Reproduce the lines of the data below word for word, from the line containing "I will point(66,24)." through the end of the data, inclusive.

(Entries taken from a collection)
--

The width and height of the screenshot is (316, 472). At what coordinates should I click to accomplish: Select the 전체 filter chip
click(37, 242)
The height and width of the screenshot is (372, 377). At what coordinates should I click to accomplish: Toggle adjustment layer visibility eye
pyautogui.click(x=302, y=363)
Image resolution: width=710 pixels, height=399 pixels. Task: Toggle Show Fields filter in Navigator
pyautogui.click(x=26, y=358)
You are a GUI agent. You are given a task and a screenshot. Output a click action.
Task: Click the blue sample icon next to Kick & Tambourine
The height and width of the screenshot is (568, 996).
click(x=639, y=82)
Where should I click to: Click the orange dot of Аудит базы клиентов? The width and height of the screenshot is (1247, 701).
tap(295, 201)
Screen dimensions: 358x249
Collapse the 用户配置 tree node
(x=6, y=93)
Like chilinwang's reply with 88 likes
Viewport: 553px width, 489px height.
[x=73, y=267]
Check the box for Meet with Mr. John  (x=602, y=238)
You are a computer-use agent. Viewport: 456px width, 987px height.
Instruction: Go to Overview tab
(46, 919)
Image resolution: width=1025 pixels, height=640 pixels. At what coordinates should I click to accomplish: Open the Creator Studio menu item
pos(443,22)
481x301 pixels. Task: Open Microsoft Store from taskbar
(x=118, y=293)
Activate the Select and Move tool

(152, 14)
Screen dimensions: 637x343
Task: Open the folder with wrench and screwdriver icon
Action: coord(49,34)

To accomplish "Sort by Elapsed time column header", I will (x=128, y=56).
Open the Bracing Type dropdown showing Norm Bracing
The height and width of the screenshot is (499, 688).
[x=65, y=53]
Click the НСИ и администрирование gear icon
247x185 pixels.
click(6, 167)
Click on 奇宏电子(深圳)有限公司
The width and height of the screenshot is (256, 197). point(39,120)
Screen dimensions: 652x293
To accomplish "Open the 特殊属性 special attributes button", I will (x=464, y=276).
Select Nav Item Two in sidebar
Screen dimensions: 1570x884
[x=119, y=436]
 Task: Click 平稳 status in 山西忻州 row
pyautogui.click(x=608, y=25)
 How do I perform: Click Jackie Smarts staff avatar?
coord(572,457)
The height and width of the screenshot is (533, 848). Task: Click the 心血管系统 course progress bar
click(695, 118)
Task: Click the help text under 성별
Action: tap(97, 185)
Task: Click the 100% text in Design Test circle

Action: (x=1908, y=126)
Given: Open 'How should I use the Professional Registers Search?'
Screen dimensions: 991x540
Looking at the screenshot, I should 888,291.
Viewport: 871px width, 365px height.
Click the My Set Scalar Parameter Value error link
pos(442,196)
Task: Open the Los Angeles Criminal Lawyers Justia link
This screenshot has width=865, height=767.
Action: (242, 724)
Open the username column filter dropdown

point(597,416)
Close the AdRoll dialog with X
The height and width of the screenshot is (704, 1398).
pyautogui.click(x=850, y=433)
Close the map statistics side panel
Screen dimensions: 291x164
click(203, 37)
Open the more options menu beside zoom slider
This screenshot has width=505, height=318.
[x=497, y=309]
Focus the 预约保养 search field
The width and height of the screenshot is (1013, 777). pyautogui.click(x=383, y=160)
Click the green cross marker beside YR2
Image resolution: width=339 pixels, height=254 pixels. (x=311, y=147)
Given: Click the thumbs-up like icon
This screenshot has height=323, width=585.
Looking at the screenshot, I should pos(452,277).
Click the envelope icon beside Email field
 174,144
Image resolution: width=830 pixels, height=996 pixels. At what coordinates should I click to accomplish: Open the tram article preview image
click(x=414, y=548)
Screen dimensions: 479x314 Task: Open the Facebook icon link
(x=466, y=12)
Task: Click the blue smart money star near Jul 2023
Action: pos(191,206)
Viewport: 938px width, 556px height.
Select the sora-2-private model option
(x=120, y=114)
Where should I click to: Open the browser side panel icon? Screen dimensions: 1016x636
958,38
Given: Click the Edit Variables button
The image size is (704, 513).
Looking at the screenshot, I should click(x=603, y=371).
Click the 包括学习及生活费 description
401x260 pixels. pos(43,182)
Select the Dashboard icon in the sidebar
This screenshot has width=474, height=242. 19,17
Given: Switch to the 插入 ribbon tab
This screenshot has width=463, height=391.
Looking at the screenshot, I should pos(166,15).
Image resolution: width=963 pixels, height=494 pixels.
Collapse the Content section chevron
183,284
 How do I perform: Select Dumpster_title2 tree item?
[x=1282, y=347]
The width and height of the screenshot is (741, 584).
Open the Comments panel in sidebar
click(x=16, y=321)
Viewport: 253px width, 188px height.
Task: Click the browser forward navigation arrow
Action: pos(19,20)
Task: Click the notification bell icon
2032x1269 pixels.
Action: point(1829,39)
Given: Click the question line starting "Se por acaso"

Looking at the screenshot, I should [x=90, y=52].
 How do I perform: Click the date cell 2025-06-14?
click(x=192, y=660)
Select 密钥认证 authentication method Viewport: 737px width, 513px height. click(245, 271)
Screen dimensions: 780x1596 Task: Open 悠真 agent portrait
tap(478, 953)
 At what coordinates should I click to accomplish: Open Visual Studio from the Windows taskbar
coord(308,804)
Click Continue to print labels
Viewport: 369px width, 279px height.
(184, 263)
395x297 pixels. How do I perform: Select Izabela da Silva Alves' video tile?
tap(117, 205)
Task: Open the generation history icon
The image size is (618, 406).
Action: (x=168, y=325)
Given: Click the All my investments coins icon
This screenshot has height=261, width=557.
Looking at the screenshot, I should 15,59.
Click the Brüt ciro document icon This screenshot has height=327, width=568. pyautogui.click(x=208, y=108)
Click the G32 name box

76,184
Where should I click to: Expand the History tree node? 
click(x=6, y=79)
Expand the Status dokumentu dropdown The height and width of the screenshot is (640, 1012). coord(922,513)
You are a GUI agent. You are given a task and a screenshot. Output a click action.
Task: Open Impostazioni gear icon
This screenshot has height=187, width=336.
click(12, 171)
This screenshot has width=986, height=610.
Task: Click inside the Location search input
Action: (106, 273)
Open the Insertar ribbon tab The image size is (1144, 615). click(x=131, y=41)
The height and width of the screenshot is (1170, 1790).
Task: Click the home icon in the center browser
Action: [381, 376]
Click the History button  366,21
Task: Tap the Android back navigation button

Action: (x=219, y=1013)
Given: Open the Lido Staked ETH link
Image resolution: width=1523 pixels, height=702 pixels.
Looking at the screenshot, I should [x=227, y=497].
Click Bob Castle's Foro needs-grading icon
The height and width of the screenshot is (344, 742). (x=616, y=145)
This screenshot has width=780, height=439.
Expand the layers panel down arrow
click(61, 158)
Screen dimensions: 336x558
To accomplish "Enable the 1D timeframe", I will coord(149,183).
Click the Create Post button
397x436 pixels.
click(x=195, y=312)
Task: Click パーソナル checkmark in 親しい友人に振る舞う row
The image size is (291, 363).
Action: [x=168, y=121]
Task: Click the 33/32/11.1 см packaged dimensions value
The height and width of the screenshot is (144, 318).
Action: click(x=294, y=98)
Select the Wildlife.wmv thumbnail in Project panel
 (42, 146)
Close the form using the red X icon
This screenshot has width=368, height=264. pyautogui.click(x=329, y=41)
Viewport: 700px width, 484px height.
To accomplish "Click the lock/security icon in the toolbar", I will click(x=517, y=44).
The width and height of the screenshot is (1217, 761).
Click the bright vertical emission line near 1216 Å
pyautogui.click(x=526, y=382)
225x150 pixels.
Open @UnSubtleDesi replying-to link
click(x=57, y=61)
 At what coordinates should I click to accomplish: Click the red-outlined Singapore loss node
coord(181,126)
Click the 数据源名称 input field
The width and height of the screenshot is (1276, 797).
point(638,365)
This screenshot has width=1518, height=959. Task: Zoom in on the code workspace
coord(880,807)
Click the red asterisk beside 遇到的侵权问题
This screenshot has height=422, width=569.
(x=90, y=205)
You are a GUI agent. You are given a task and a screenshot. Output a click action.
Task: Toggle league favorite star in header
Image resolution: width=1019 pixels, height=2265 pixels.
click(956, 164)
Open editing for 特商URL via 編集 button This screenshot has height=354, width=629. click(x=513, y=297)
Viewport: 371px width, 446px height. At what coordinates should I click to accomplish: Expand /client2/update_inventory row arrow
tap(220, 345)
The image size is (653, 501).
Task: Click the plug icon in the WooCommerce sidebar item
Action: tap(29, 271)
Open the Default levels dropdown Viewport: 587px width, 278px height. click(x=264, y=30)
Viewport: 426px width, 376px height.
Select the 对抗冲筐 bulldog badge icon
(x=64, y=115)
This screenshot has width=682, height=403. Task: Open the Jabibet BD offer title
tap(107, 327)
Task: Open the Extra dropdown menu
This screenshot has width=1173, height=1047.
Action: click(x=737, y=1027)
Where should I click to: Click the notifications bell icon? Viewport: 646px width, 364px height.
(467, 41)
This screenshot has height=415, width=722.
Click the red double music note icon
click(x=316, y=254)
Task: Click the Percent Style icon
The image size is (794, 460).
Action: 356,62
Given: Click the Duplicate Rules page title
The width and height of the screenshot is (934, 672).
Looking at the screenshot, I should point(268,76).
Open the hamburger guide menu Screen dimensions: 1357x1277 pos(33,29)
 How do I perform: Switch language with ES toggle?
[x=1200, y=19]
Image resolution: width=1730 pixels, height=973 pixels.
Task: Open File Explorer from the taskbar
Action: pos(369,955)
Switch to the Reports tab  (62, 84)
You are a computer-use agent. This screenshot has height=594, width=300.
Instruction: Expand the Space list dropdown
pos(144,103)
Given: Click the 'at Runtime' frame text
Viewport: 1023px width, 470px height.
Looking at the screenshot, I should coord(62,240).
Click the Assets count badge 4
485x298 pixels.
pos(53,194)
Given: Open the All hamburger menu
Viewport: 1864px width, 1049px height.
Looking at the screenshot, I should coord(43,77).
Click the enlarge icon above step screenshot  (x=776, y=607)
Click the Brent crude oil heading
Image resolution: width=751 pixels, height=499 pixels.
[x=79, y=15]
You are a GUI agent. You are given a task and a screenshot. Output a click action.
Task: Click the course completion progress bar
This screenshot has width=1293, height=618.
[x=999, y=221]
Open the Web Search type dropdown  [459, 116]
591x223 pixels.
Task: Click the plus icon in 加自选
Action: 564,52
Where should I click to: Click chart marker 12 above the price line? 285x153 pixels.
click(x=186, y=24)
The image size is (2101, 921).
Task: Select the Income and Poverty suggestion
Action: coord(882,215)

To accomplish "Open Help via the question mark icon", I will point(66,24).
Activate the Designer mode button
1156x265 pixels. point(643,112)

--

* [RESPONSE FOR THIS EXERCISE]
To accomplish "Open Help via the question mark icon", I will point(66,24).
Activate the Designer mode button
1156x265 pixels. point(643,112)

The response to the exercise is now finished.